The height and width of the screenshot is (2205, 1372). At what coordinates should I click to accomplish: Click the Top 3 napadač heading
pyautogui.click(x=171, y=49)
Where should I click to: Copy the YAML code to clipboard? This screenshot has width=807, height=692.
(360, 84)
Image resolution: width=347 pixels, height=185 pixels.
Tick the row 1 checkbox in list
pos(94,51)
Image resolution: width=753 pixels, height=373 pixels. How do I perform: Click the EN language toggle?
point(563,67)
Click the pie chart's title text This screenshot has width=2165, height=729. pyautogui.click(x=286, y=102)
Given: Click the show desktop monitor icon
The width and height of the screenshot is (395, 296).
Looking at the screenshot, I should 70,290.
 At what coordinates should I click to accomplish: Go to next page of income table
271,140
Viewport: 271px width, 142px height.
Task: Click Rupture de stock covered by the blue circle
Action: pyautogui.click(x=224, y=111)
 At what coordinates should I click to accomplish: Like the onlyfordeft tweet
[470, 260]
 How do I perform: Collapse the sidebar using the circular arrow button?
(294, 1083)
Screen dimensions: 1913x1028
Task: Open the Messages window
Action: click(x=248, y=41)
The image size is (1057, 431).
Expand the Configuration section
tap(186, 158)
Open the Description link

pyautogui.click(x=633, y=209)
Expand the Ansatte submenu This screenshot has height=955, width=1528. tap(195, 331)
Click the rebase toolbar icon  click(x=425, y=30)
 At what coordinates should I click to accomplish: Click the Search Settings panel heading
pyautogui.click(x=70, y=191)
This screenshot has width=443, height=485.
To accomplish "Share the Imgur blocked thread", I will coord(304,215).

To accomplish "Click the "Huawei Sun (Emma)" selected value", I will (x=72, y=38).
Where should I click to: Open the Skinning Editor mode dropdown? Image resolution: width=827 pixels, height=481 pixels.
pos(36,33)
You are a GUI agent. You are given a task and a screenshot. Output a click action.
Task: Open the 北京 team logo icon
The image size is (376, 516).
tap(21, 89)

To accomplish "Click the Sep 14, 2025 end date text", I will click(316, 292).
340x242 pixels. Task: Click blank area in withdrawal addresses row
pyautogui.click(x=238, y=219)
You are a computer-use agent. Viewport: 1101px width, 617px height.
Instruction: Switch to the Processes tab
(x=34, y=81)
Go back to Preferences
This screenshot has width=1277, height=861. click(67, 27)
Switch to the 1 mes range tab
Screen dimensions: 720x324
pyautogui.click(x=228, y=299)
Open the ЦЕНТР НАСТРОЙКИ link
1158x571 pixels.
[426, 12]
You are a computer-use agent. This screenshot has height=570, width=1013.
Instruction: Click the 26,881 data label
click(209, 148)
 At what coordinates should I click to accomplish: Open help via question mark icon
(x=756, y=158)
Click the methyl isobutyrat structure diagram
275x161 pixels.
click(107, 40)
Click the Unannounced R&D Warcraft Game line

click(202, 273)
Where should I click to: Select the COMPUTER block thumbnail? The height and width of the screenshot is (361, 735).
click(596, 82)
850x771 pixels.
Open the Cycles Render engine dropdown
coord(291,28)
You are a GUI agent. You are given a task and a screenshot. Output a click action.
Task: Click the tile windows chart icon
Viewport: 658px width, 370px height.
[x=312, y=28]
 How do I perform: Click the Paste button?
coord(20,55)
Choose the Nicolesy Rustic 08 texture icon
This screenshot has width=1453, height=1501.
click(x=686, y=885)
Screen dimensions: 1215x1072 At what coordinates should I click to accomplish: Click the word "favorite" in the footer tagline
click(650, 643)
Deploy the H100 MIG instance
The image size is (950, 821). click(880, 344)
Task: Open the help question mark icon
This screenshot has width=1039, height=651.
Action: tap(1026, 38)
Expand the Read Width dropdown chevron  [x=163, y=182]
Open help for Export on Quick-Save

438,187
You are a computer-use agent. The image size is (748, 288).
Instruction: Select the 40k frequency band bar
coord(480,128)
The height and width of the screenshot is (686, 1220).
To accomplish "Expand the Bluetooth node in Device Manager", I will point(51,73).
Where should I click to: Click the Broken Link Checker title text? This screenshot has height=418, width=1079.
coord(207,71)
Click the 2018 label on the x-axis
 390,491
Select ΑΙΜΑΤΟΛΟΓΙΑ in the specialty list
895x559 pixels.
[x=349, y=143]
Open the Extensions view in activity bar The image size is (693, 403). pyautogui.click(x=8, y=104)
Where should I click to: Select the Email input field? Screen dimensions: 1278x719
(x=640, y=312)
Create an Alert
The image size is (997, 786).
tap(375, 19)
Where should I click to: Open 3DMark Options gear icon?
------
What is being asked:
Present every line of the rows above as a numbered list, leaving out the blank lines.

Full response:
1. The height and width of the screenshot is (2205, 1372). At what coordinates should I click to accomplish: Click the Top 3 napadač heading
2. pyautogui.click(x=171, y=49)
3. Where should I click to: Copy the YAML code to clipboard? This screenshot has width=807, height=692.
4. (360, 84)
5. Image resolution: width=347 pixels, height=185 pixels.
6. Tick the row 1 checkbox in list
7. pos(94,51)
8. Image resolution: width=753 pixels, height=373 pixels. How do I perform: Click the EN language toggle?
9. point(563,67)
10. Click the pie chart's title text This screenshot has width=2165, height=729. pyautogui.click(x=286, y=102)
11. Given: Click the show desktop monitor icon
12. The width and height of the screenshot is (395, 296).
13. Looking at the screenshot, I should 70,290.
14.  At what coordinates should I click to accomplish: Go to next page of income table
15. 271,140
16. Viewport: 271px width, 142px height.
17. Task: Click Rupture de stock covered by the blue circle
18. Action: pyautogui.click(x=224, y=111)
19.  At what coordinates should I click to accomplish: Like the onlyfordeft tweet
20. [470, 260]
21.  How do I perform: Collapse the sidebar using the circular arrow button?
22. (294, 1083)
23. Screen dimensions: 1913x1028
24. Task: Open the Messages window
25. Action: click(x=248, y=41)
26. The image size is (1057, 431).
27. Expand the Configuration section
28. tap(186, 158)
29. Open the Description link
30. pyautogui.click(x=633, y=209)
31. Expand the Ansatte submenu This screenshot has height=955, width=1528. tap(195, 331)
32. Click the rebase toolbar icon  click(x=425, y=30)
33.  At what coordinates should I click to accomplish: Click the Search Settings panel heading
34. pyautogui.click(x=70, y=191)
35. This screenshot has width=443, height=485.
36. To accomplish "Share the Imgur blocked thread", I will coord(304,215).
37. To accomplish "Click the "Huawei Sun (Emma)" selected value", I will (x=72, y=38).
38. Where should I click to: Open the Skinning Editor mode dropdown? Image resolution: width=827 pixels, height=481 pixels.
39. pos(36,33)
40. You are a GUI agent. You are given a task and a screenshot. Output a click action.
41. Task: Open the 北京 team logo icon
42. The image size is (376, 516).
43. tap(21, 89)
44. To accomplish "Click the Sep 14, 2025 end date text", I will click(316, 292).
45. 340x242 pixels. Task: Click blank area in withdrawal addresses row
46. pyautogui.click(x=238, y=219)
47. You are a computer-use agent. Viewport: 1101px width, 617px height.
48. Instruction: Switch to the Processes tab
49. (x=34, y=81)
50. Go back to Preferences
51. This screenshot has width=1277, height=861. click(67, 27)
52. Switch to the 1 mes range tab
53. Screen dimensions: 720x324
54. pyautogui.click(x=228, y=299)
55. Open the ЦЕНТР НАСТРОЙКИ link
56. 1158x571 pixels.
57. [426, 12]
58. You are a computer-use agent. This screenshot has height=570, width=1013.
59. Instruction: Click the 26,881 data label
60. click(209, 148)
61.  At what coordinates should I click to accomplish: Open help via question mark icon
62. (x=756, y=158)
63. Click the methyl isobutyrat structure diagram
64. 275x161 pixels.
65. click(107, 40)
66. Click the Unannounced R&D Warcraft Game line
67. click(202, 273)
68. Where should I click to: Select the COMPUTER block thumbnail? The height and width of the screenshot is (361, 735).
69. click(596, 82)
70. 850x771 pixels.
71. Open the Cycles Render engine dropdown
72. coord(291,28)
73. You are a GUI agent. You are given a task and a screenshot. Output a click action.
74. Task: Click the tile windows chart icon
75. Viewport: 658px width, 370px height.
76. [x=312, y=28]
77.  How do I perform: Click the Paste button?
78. coord(20,55)
79. Choose the Nicolesy Rustic 08 texture icon
80. This screenshot has width=1453, height=1501.
81. click(x=686, y=885)
82. Screen dimensions: 1215x1072 At what coordinates should I click to accomplish: Click the word "favorite" in the footer tagline
83. click(650, 643)
84. Deploy the H100 MIG instance
85. The image size is (950, 821). click(880, 344)
86. Task: Open the help question mark icon
87. This screenshot has width=1039, height=651.
88. Action: tap(1026, 38)
89. Expand the Read Width dropdown chevron  [x=163, y=182]
90. Open help for Export on Quick-Save
91. 438,187
92. You are a computer-use agent. The image size is (748, 288).
93. Instruction: Select the 40k frequency band bar
94. coord(480,128)
95. The height and width of the screenshot is (686, 1220).
96. To accomplish "Expand the Bluetooth node in Device Manager", I will point(51,73).
97. Where should I click to: Click the Broken Link Checker title text? This screenshot has height=418, width=1079.
98. coord(207,71)
99. Click the 2018 label on the x-axis
100.  390,491
101. Select ΑΙΜΑΤΟΛΟΓΙΑ in the specialty list
102. 895x559 pixels.
103. [x=349, y=143]
104. Open the Extensions view in activity bar The image size is (693, 403). pyautogui.click(x=8, y=104)
105. Where should I click to: Select the Email input field? Screen dimensions: 1278x719
106. (x=640, y=312)
107. Create an Alert
108. The image size is (997, 786).
109. tap(375, 19)
110. Where should I click to: Open 3DMark Options gear icon?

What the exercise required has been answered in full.